What lines in the entries hold the string "Switch"? List them.

__RECORD EXTRACTS__
····················
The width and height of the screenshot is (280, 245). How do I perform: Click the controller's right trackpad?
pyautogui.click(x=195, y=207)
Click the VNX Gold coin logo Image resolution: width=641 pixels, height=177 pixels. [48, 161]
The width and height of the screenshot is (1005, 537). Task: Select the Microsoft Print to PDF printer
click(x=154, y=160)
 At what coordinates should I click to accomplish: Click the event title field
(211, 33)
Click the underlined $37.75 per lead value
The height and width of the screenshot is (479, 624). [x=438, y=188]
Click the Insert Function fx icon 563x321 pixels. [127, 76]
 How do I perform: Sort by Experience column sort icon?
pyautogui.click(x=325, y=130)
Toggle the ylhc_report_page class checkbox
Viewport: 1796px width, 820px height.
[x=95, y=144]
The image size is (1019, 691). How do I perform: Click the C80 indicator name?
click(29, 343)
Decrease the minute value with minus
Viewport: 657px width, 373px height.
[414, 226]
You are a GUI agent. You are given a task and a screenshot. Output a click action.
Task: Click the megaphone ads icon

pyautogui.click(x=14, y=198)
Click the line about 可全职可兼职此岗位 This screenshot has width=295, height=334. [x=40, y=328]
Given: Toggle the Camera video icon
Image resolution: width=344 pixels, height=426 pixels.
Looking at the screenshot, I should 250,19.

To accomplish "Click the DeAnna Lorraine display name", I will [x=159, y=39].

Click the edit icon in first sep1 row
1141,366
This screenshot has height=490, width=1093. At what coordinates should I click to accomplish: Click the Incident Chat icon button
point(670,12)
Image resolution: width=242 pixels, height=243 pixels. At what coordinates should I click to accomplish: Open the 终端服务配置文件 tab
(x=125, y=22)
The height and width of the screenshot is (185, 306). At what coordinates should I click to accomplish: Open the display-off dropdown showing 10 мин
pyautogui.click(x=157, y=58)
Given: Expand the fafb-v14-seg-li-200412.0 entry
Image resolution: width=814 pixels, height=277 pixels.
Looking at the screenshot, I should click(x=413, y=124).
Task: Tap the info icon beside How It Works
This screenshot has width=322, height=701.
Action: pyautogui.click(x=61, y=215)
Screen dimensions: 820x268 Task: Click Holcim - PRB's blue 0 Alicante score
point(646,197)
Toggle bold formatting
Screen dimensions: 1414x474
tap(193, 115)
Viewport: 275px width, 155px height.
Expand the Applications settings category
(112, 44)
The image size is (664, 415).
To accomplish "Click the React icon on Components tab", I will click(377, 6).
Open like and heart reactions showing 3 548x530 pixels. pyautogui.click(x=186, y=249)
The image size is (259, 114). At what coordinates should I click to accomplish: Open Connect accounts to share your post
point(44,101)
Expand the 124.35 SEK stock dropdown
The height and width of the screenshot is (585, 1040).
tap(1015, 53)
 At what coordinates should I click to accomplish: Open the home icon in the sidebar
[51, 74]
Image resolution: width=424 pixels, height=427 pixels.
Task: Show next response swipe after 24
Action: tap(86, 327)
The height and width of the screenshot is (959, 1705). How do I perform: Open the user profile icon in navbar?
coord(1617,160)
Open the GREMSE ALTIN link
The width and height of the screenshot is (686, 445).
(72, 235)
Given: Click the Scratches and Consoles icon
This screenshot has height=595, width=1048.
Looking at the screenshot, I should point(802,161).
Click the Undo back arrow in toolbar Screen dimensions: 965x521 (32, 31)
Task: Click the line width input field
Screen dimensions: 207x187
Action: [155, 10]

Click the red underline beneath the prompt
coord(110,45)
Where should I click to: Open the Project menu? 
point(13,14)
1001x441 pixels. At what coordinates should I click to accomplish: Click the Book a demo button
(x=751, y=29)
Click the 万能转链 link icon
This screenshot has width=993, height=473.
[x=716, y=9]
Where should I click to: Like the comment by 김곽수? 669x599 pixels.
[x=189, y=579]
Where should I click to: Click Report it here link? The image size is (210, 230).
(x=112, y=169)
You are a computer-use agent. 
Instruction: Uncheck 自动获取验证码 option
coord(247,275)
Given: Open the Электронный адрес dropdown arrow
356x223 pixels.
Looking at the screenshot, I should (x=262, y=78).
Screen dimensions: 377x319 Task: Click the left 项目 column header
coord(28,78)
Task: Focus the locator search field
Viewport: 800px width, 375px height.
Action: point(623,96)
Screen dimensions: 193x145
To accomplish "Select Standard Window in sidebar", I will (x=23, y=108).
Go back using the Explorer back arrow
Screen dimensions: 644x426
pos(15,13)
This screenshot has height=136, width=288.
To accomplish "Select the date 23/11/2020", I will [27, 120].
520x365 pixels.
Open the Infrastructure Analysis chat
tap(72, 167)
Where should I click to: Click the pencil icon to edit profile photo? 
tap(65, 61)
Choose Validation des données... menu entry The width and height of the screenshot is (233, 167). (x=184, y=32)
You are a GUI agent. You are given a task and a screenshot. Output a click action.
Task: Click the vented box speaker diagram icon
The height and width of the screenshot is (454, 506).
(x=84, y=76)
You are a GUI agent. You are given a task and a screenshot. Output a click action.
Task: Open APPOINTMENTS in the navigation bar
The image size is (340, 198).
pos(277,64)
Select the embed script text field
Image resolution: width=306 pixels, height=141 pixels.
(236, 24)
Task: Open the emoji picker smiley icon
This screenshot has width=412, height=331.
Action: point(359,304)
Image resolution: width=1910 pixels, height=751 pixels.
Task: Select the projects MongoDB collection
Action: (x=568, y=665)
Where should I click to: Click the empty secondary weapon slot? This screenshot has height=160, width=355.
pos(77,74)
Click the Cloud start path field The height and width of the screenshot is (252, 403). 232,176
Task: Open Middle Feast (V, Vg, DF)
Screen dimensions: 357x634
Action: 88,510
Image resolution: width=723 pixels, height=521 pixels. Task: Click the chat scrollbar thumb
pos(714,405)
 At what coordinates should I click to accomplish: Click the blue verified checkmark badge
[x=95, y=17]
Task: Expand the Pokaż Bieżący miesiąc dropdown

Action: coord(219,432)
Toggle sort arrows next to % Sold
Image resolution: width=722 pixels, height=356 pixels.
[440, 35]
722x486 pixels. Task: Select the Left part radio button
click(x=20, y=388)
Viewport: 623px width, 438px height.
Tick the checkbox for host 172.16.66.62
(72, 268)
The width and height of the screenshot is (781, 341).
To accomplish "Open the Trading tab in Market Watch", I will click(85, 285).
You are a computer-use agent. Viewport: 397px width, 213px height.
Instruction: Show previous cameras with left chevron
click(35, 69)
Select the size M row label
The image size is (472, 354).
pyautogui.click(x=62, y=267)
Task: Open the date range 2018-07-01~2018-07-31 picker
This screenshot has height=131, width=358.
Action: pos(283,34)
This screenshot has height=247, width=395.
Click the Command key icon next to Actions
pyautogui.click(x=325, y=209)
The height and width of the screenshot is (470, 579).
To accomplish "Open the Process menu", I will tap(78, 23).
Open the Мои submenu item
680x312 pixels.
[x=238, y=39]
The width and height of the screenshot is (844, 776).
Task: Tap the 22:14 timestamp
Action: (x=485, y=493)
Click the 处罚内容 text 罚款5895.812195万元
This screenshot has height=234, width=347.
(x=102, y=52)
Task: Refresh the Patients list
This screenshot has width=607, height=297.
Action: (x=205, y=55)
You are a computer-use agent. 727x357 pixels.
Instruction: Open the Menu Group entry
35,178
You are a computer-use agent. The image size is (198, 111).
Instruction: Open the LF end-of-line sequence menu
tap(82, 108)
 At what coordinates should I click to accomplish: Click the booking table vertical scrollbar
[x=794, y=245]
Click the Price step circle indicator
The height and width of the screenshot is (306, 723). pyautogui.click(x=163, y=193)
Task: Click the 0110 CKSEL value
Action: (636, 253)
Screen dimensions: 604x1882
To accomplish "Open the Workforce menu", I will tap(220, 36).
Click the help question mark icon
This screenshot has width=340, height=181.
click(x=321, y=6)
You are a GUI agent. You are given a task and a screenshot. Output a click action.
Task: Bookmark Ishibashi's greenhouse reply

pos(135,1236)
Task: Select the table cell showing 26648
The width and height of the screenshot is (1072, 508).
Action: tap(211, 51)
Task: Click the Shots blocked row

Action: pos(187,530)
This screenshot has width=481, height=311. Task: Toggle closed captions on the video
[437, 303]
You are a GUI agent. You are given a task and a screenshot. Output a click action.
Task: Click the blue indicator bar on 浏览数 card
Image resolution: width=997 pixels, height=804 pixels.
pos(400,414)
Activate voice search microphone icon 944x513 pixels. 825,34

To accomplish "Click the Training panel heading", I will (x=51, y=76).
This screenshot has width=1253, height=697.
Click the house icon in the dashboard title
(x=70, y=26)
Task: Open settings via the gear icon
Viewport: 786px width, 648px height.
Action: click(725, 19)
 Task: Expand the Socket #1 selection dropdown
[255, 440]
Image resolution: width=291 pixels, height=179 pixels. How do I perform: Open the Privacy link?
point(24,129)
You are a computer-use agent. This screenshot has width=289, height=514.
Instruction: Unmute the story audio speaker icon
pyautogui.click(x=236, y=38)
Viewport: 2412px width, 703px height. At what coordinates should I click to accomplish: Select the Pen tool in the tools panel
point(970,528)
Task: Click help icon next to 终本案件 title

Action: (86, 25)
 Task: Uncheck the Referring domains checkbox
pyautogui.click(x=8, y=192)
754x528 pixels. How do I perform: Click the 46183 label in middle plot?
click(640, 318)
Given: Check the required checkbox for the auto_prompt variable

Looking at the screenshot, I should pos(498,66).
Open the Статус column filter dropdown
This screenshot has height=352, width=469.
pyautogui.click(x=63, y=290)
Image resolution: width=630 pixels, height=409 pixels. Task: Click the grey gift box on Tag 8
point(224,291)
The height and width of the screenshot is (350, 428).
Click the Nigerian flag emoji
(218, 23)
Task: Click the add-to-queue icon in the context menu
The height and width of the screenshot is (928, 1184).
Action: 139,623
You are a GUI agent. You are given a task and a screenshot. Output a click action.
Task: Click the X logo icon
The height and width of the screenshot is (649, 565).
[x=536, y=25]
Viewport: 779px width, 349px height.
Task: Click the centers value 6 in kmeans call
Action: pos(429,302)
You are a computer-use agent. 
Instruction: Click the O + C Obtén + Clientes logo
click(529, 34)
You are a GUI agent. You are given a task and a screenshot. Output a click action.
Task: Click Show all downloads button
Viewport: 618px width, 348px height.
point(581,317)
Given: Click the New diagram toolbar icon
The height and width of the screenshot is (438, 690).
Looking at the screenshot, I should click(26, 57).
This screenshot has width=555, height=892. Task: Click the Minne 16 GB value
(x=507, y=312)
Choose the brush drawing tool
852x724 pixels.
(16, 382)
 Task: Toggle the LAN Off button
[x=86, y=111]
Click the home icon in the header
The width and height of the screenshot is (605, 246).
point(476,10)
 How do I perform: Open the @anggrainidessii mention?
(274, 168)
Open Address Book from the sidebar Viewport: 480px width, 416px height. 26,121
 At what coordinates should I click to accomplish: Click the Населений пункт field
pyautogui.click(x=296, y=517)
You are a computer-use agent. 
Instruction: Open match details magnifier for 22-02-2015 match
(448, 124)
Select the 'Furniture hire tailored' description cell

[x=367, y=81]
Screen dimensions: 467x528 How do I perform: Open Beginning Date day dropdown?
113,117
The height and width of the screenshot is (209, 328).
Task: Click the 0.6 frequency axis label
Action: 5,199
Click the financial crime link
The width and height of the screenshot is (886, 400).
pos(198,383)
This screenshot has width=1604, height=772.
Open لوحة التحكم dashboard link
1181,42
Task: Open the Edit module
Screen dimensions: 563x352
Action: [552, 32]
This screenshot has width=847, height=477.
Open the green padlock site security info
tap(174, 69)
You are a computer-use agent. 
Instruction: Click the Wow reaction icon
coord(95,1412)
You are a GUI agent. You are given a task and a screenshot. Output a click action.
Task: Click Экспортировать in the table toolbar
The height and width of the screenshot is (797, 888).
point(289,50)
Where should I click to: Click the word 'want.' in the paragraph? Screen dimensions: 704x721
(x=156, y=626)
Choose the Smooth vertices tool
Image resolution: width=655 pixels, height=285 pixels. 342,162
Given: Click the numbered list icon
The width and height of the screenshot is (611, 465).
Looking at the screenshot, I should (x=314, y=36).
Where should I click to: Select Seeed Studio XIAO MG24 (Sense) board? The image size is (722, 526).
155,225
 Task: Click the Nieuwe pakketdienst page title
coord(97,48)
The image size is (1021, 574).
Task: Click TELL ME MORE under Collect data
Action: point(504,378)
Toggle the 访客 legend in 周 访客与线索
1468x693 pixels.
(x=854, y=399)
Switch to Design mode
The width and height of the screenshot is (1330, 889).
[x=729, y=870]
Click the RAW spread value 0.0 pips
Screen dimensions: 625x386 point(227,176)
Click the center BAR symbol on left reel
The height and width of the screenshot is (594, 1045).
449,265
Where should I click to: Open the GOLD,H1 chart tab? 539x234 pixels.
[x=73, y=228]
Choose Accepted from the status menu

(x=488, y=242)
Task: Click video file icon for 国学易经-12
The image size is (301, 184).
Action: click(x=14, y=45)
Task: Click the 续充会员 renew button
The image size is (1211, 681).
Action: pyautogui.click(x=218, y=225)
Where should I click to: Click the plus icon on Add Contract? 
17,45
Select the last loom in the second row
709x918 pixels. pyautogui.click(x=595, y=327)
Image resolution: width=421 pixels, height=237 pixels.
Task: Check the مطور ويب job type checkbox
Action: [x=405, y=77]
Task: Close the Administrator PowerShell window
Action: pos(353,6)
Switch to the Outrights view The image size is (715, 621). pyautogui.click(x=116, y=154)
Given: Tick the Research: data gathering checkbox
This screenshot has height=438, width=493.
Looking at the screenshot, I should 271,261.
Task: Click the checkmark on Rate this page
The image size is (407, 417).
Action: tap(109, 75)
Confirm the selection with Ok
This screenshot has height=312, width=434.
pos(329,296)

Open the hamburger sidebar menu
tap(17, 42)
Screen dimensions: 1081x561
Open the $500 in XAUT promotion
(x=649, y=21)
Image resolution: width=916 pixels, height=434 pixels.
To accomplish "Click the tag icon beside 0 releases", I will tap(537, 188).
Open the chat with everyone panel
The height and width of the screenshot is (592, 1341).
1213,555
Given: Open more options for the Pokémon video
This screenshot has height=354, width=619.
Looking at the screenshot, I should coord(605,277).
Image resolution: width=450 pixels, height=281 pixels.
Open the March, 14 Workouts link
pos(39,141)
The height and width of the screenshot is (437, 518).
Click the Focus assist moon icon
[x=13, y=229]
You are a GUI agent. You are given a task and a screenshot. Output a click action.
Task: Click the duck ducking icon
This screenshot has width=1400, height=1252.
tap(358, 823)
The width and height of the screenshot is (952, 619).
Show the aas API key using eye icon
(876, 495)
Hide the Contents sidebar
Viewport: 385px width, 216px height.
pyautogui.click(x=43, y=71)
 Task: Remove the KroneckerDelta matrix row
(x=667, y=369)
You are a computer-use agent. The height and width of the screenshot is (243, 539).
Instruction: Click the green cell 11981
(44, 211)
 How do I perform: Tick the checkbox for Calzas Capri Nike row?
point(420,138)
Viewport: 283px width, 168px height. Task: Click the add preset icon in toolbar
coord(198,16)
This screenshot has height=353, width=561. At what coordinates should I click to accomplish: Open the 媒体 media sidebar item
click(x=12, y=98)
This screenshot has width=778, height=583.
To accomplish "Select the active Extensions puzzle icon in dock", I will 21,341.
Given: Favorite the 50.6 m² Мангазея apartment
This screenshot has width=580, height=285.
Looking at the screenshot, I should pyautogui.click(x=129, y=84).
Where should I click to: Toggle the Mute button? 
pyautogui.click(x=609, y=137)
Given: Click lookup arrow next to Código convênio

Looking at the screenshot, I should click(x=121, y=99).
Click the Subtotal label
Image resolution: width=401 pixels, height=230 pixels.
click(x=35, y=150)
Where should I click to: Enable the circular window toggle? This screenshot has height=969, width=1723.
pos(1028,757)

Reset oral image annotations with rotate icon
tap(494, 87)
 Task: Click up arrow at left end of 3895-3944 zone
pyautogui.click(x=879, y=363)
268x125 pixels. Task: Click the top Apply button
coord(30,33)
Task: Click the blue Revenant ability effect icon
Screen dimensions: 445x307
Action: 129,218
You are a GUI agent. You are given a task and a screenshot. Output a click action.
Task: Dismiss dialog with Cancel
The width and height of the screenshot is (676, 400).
····················
__TASK SOLUTION__
Switch to Design mode
Switch to the Outrights view The image size is (715, 621). pyautogui.click(x=116, y=154)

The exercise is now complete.